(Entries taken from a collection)
<<<<

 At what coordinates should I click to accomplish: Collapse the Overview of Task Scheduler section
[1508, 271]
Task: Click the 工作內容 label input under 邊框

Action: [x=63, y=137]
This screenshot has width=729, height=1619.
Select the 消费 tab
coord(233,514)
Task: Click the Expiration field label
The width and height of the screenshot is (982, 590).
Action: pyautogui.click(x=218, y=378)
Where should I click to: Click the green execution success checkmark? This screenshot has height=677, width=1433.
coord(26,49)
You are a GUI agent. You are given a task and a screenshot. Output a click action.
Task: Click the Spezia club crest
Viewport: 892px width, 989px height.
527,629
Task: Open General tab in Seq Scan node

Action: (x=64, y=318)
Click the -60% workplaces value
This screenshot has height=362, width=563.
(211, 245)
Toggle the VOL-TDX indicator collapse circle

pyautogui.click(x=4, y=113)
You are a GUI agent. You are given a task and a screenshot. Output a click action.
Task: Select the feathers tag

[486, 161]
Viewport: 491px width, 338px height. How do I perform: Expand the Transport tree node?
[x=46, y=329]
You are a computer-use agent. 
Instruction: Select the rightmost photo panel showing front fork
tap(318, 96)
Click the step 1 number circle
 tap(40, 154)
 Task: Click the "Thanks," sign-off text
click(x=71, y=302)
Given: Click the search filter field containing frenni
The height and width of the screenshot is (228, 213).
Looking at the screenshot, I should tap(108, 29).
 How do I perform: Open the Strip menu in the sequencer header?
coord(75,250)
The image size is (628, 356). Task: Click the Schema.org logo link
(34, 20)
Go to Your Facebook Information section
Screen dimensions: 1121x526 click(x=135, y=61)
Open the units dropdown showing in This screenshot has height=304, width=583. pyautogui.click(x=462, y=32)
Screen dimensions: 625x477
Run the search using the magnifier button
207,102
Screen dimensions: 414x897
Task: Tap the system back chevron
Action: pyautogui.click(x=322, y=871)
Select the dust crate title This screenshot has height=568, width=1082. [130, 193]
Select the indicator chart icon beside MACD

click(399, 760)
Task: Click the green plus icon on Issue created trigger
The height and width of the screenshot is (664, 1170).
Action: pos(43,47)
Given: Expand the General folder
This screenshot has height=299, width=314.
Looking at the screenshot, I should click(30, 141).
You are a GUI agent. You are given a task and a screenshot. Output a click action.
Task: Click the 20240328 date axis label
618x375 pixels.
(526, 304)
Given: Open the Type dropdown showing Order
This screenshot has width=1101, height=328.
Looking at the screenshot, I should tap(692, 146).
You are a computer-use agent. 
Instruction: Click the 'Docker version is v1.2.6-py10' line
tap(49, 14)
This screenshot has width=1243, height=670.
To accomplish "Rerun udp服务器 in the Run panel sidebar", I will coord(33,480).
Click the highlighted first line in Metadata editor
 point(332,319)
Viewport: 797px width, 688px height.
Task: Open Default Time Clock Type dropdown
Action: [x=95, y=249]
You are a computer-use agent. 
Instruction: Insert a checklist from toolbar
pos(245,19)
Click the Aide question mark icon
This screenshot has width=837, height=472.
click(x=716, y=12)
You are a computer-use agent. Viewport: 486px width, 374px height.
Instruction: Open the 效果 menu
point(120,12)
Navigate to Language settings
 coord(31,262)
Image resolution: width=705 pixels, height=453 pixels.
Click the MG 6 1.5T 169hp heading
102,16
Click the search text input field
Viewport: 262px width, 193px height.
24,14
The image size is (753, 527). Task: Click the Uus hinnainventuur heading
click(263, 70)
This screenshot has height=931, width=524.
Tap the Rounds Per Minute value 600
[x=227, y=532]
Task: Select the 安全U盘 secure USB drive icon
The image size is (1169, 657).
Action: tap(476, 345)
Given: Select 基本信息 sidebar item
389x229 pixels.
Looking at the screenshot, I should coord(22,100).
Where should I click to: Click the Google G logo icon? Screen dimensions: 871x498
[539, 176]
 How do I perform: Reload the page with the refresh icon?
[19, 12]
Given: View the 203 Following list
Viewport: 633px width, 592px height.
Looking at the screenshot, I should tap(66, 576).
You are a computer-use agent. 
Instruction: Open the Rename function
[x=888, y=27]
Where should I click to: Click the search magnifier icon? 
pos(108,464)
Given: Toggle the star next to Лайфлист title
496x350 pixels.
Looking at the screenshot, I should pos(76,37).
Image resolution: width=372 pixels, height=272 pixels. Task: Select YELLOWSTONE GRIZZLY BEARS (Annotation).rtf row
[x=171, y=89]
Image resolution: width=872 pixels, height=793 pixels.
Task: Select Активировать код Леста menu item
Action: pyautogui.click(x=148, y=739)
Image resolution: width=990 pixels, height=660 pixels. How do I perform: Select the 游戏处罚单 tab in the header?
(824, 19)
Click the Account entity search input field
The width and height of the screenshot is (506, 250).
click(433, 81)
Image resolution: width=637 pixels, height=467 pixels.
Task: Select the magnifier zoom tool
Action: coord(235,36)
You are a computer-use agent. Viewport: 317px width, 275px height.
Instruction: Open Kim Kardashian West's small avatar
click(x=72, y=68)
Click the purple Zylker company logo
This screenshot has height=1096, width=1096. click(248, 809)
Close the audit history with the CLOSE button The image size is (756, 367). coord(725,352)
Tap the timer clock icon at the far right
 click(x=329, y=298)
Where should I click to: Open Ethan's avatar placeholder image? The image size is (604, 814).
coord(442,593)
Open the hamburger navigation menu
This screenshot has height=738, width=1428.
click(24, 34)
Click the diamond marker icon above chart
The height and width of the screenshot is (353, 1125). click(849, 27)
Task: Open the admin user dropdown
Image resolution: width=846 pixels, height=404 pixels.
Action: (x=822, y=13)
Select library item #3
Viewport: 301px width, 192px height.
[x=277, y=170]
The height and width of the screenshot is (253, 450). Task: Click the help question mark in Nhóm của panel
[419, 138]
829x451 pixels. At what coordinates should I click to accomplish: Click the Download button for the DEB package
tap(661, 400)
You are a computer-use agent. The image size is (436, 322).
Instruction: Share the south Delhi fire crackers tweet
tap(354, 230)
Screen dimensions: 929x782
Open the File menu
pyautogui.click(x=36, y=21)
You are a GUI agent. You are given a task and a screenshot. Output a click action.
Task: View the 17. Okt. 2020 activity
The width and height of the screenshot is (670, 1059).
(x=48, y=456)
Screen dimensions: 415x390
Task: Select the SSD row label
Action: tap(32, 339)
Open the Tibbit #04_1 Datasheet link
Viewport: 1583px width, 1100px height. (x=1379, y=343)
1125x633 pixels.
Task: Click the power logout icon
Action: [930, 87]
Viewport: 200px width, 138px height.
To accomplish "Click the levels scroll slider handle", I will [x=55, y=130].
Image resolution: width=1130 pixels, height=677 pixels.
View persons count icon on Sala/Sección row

>>>>

Task directions:
Report every line above that has the string "field" in it.

Output for this exercise:
Task: Click the Expiration field label
Given: Click the search filter field containing frenni
Click the search text input field
Click the Account entity search input field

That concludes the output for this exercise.